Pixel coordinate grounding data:
=== Begin Enclosure ===
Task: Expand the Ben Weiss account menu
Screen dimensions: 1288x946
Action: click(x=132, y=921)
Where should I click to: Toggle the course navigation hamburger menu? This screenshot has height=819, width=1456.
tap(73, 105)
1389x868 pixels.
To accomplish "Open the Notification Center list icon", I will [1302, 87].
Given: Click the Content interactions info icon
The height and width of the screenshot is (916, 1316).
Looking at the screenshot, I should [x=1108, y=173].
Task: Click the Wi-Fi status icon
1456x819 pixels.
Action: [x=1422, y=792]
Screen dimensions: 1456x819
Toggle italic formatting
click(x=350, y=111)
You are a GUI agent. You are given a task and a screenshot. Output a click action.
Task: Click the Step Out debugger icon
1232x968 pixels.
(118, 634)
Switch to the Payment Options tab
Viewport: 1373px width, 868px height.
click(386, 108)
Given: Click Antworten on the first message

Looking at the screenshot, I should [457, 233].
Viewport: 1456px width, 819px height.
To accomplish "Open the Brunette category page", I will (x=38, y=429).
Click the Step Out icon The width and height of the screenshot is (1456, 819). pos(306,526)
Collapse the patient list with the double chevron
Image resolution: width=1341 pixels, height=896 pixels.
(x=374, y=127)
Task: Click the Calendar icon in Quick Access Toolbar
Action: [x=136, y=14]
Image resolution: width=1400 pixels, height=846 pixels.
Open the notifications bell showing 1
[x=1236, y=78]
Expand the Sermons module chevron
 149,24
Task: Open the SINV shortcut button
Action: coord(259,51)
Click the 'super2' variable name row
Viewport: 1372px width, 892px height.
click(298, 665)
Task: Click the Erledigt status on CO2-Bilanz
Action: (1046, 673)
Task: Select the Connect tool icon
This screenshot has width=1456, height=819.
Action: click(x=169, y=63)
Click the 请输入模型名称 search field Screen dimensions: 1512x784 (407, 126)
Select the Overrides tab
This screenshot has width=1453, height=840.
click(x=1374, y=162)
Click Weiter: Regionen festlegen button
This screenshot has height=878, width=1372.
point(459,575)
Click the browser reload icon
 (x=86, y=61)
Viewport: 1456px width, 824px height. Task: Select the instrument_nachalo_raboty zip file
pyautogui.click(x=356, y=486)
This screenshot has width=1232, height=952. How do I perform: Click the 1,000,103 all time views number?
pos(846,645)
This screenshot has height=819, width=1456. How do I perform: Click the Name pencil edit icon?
=== End Enclosure ===
◆ **What the task asks**: Each line from the one with "Click Weiter: Regionen festlegen button" through the last line of the records above must be retyped exactly, and no other line may be given.

◆ **Solution for this task**:
Click Weiter: Regionen festlegen button
This screenshot has height=878, width=1372.
point(459,575)
Click the browser reload icon
 (x=86, y=61)
Viewport: 1456px width, 824px height. Task: Select the instrument_nachalo_raboty zip file
pyautogui.click(x=356, y=486)
This screenshot has width=1232, height=952. How do I perform: Click the 1,000,103 all time views number?
pos(846,645)
This screenshot has height=819, width=1456. How do I perform: Click the Name pencil edit icon?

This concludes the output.